Hello everyone. It ‘s been a crazy week and a half around here. I mentioned the other week that my mom wasn’t well and she had a diagnosis of an UTI. It turns out she also had a stroke, which we learned as her condition began to deteriorate instead of improve throughout the week. She has been in the hospital since Saturday night, and it has been a confusing, emotional, stressful time. I would like to see the adult in charge please?
Despite everything she has been going through, she is doing ok. The stroke affected her left side, and mainly the vision in that eye, and her arm. Her arm however seems to be doing better, and it seems as if her vision is as well. Before she wasn’t turning her head to the left at all, and now she will track me if I move around the room, from one side of the bed to the other. Yay for improvements!
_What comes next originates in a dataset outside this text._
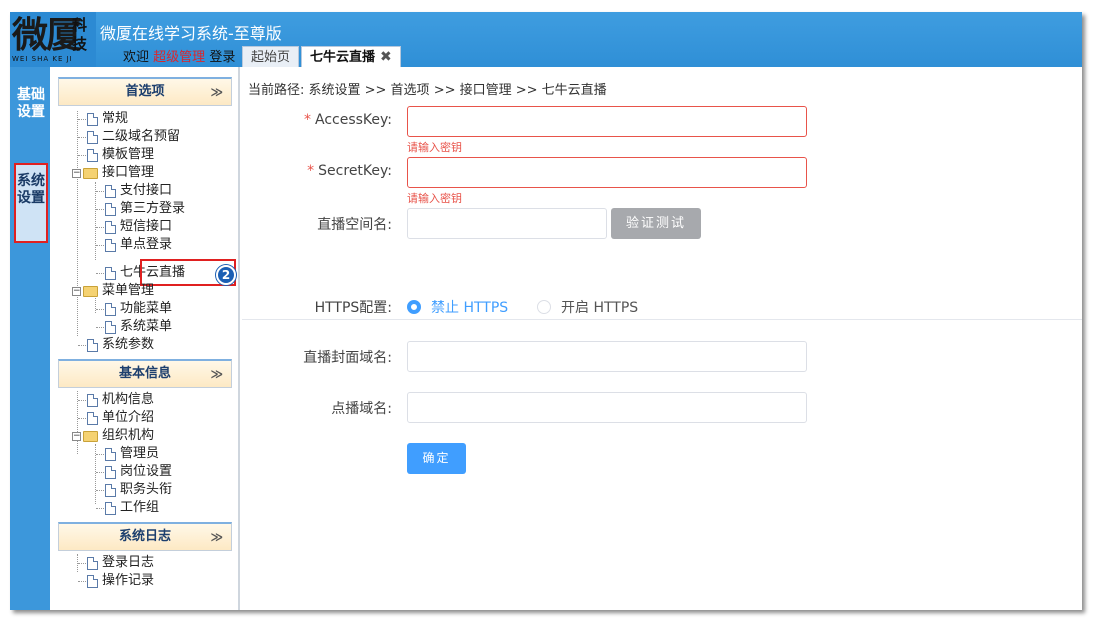  Describe the element at coordinates (31, 104) in the screenshot. I see `module-basic-settings: 基础设置` at that location. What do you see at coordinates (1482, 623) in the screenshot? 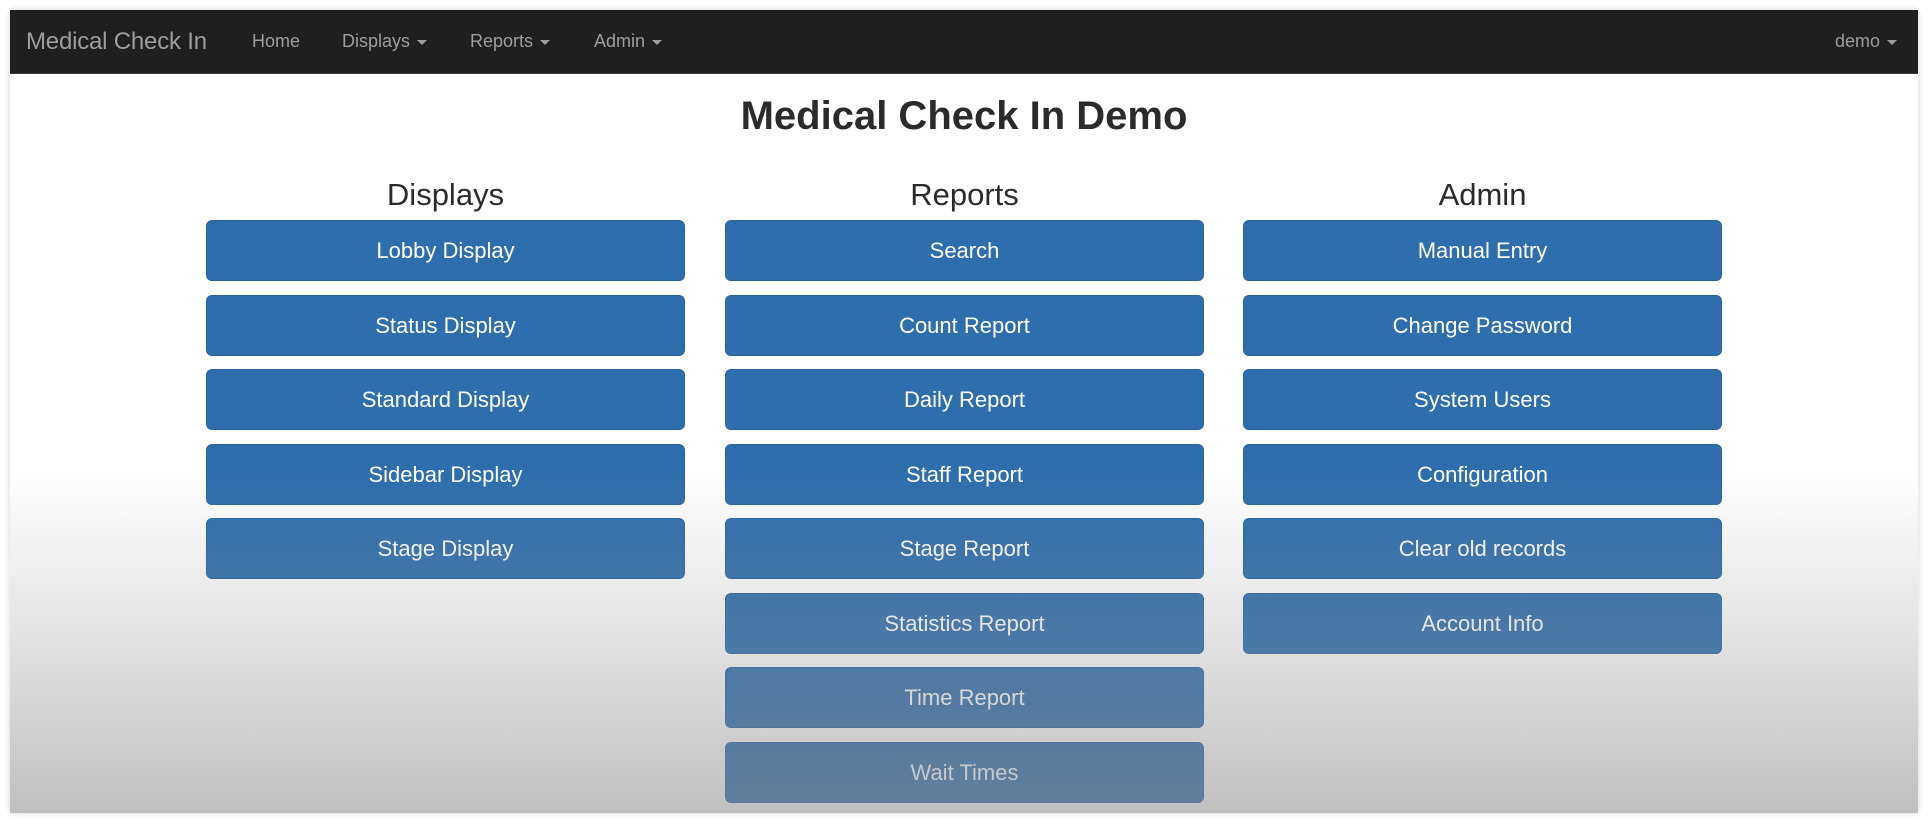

I feel so guilty everyone. I am not able to be there all the time and I feel awful. But I have a son who is also medically complex who needs me as well. It is hard for my husband to get time off easily, and I am there as much as I can. This is such a very difficult situation for me- and I feel so bad. This is all just so hard.
I actually spent all morning this morning speaking to the hospital social worker, insurance, and the place where she lives, basically negotiating for care for my mother. I hate that this is our system. It is absolutely deplorable. However, I managed to get the best I could for her, with her resources and the hospital timeframe. I think I have a good plan in place and it gives my brother and I more time to research if this is the best option. We were told my mom needs long term care and was not recommended rehab, but also where she lives, she wasn’t receiving all those extra services, plus, they wanted to send her back today. Make it make sense people. She needs long term care but send her back to independent living? I managed to set everything up and they will discharge her tomorrow.
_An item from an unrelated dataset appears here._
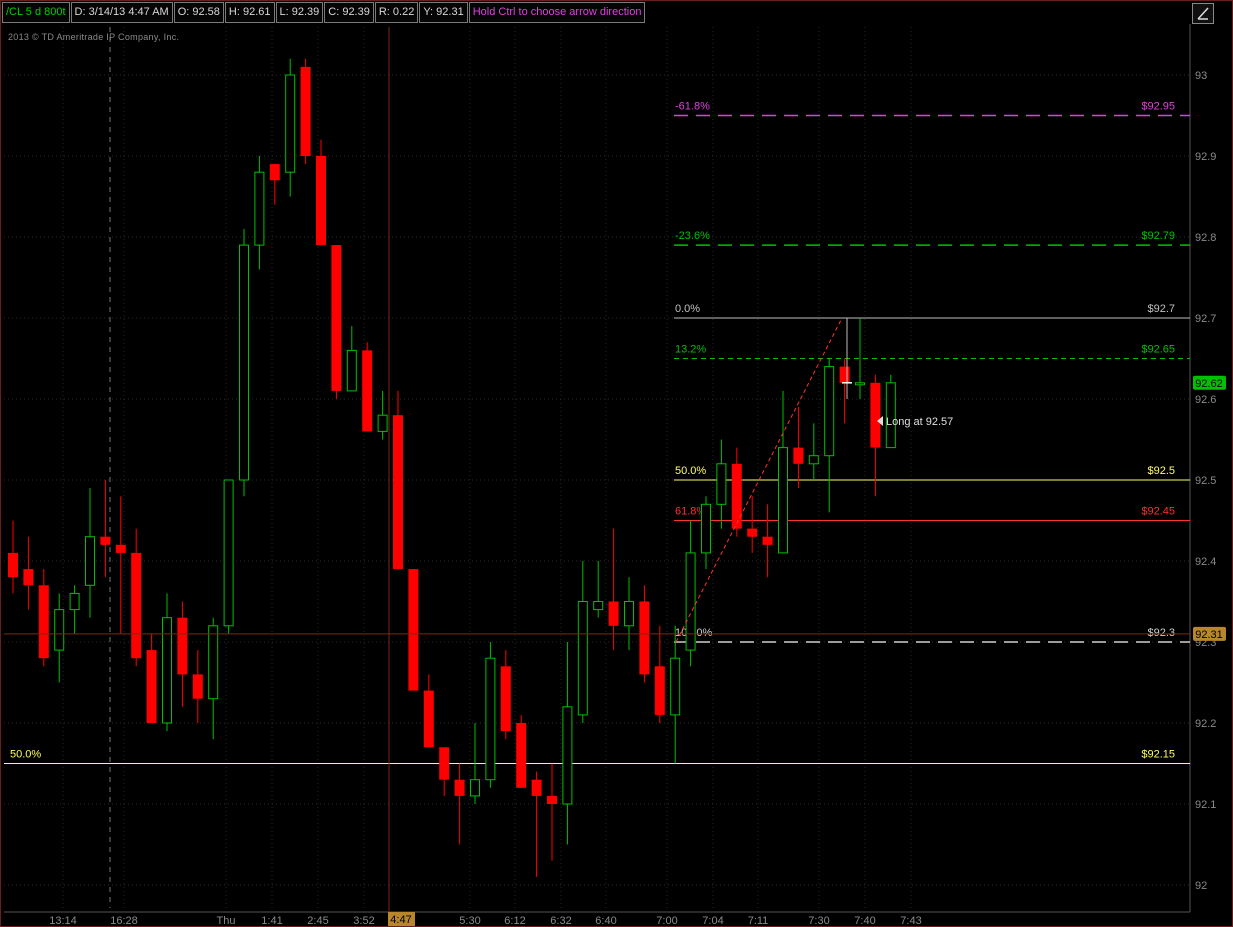  What do you see at coordinates (1209, 635) in the screenshot?
I see `price-marker-label: 92.31` at bounding box center [1209, 635].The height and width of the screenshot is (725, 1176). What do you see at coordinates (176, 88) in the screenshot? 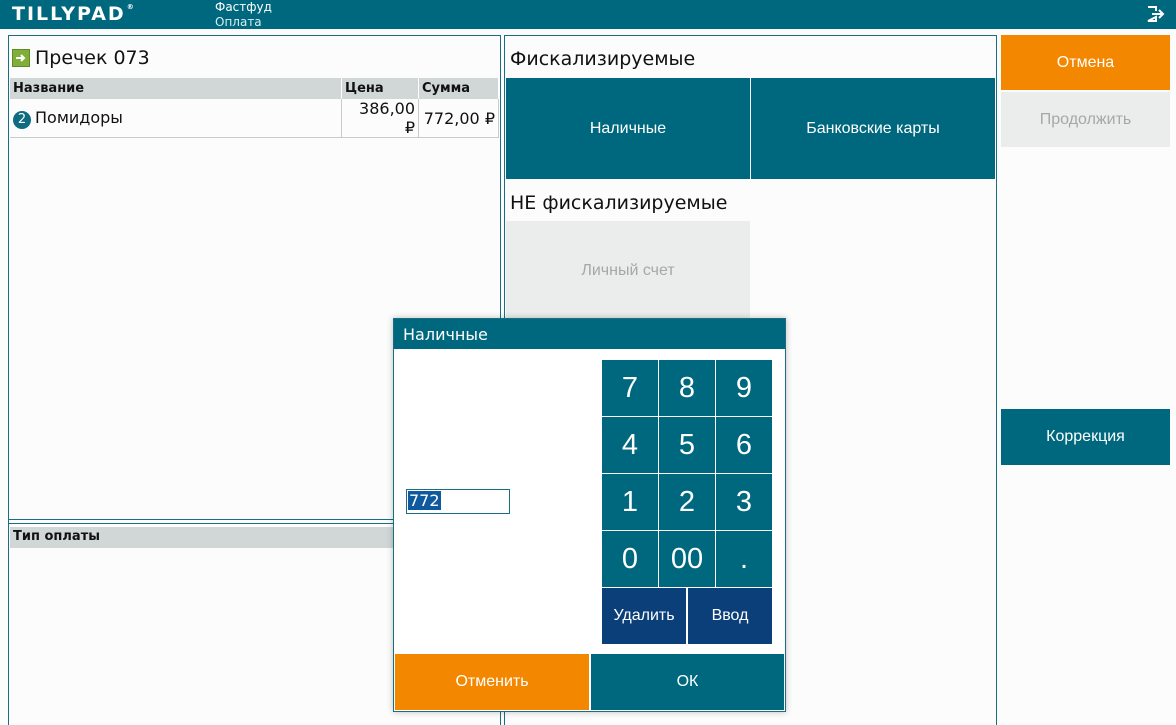
I see `column-name: Название` at bounding box center [176, 88].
Needless to say, I am exhausted. After I visit my mom tonight, I am going to come home and take a dark shower, do some serious skin care, and crawl into my freshly made up bed for the remainder of the night. Maybe watch an old Brokenwood, have some tea.
This weekend I do have something fun lined up for Wyatt and his friends. Our little Blackbirds group is meeting at a local farm that is currently in the process of maple sugaring. So the kids will be able to see and participate in that process. The farm owner is a retired special education teacher as well, and she is very excited to be hosting our scouts.
We also had two birthday parties over the weekend, despite my mom’s hospitalization. It was not easy honestly, but we did it. I think they went well even with everything that was happening.
I am going to end here today, but I will be back to blogging again on the regular again soon, hopefully.
Take care of yourselves out there, and help others when you can!
Oh I am so sorry to read this; I mean I’m glad your mom is doing better but dealing with healthcare can be SO hard these days. You are not the only one I’ve heard complaining about the “they need full time care but we’re going to send them home” rigamarole that just does not make any sense!